Как же трудно начинать! Я хочу сказать - как трудно начинать писать эссе (занятие совершенно добродетельное), это не то, что начинать нарушать некоторые из десяти заповедей. Гораздо проще браться за рецензию или, скажем, статью, - но только не за эссе. Ведь в первых двух случаях есть какой-то внешний повод, есть оправдание желанию писать, и это придаёт вам духу. Если надо писать рецензию - вас дожидается отданная вам на суд книга. Примерно так же и со статьёй. У вас есть тема, такая, что волнует каждого, например "Взаимное обучение" или "Теологическое рассмотрение идеи Бога", так что вы знаете, чего от вас ждут, и (как это ни странно с точки зрения здравого смысла и физиологии) берётесь за перо с лёгким сердцем. Но не иметь ничего, за что зацепиться, ровно никаких оправданий для писания, быть принуждённым выуживать всё из себя самого, стоять нагишом, поёживаясь, перед необходимостью придумать первую фразу - это совсем другое дело, а ведь именно в этой безрадостной ситуации и оказывается эссеист. Правда, не всегда она уж такая безрадостная... Если эссеист полностью занят только собой, если его остроумие брызжет через край, если он в настроении делиться своими сокровенными мыслями со всем миром или разливаться соловьём о мюзик-холлах перед Бертраном Расселом, деканом Ингом (Инг Уильям Ралф (1860-1954) - английский теолог, декан собора св. Павла в 1911-1934 гг., за свойственный ему пессимизм получил прозвище "мрачный декан") и председателем королевской скамьи высокого суда, если он готов произносить монологи о смерти и бренности всего сущего перед мэром и муниципалитетом Стокпорта, если он в такой отличной форме, - этот эссеист сочтёт свою задачу поистине упоительной и никогда не захочет променять её на занудное написание рецензий и статей; он вспорхнёт на сцену и замрёт в свете рампы без малейшего трепета. Но такое случается редко, а обычно эссеист, как рьяно не защищай он своё искусство, не может до конца отделаться от чувства, что есть что-то нелепое и даже довольно бесстыдное в профессии говорить о самом себе за деньги; это чувство неотвязно гнездится где-то в глубине сознания, как наваждение, и в зависимости от темперамента эссеиста либо не даёт ему вообще взяться за перо в тот день, а иногда и на следующий, либо после нескольких великолепных фраз зачина мешает ему продолжать, либо вообще не позволяет сочинить первую фразу.

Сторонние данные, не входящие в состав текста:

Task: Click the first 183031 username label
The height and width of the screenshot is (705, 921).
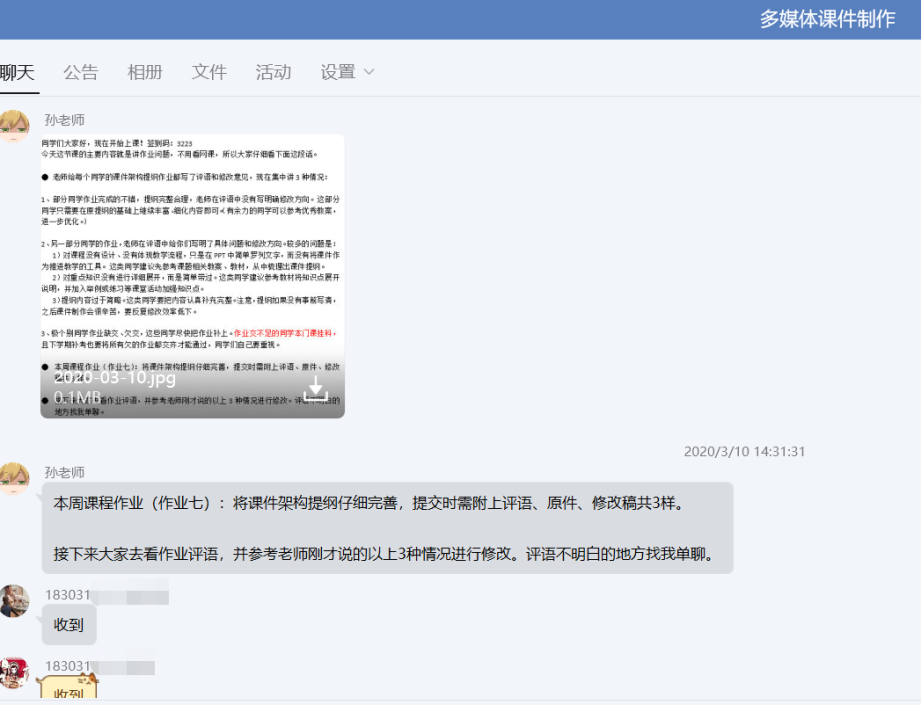Action: click(68, 595)
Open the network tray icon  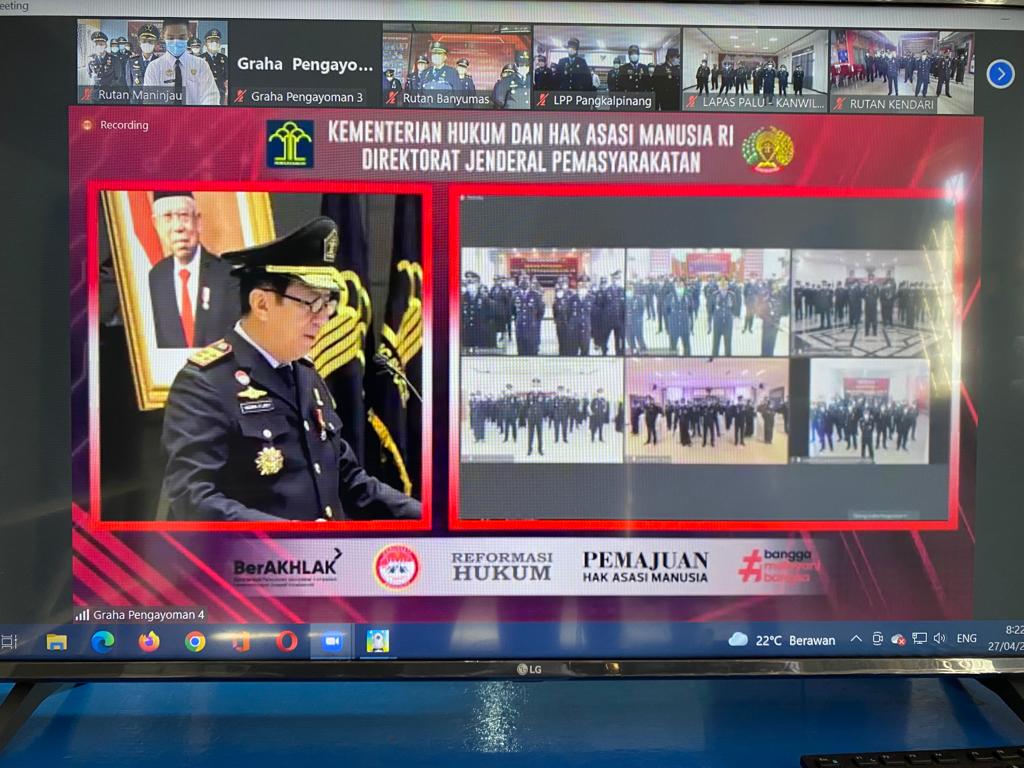919,638
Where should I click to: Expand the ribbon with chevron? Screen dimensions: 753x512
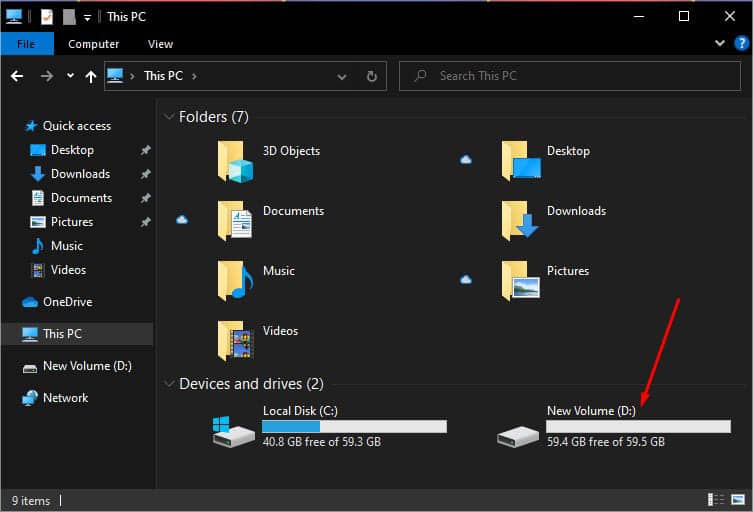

Что до меня, то мне труднее всего начать; я могу стоять на краю часами и никак не решусь сделать прыжок. Я готов заниматься чем угодно, но только не нужным делом. Такая особенность, конечно, большое несчастье, но, быть может, ещё хуже тому типу людей (таковы многие из моих знакомых), которые подходят под вторую вышеупомянутую категорию и после блестящего начала приходят к мёртвой точке. Без малейших колебаний они берутся за перо, пишут на белом листе бумаги:
"О резне" и сразу же начинают: "Резню можно осуждать лишь как средство достижения цели. Если рассматривать её как самоцель, как нечто самодовлеющее, то против неё ничего не возразишь, а за неё сказать можно многое. И только теперь, когда замутнён чисто эстетический взгляд на мир, Резня нуждается в защите. Хотя мы и часто говорим об искусстве, нас не волнуют подлинные ценности, особенно те, что относятся к Искусству Возвышенного, которое включает в сферу своих экспериментов все жизненные явления. Вот так-то мы и пришли к непониманию Резни как проявления Возвышенного и не видим Ирода в истинном свете". В этот момент они просматривают написанное, вполне удовлетворённые началом, и обнаруживают, что поток иссяк. Они пишут на обрывке промокательной бумаги "Альбигойские войны", "Сицилийская вечерня", "Варфоломеевская ночь" - но всё напрасно; они пришли к мёртвой точке; пройдут мучительные часы, быть может, много новых блистательных зачинов будет написано, прежде чем дело сдвинется с места и их эссе обретёт хоть какое-то подобие формы. Такие писатели представляются мне даже более несчастными, чем я сам, потому что я по крайней мере продвигаюсь вперёд, стоит только придумать начало. Как скоро я набираюсь смелости позвонить в колокольчик, меня всё же впускают в избранный мною дом, и мне не приходится, как многим другим, обивать пороги полудюжины особняков, так и не увидев их убранства.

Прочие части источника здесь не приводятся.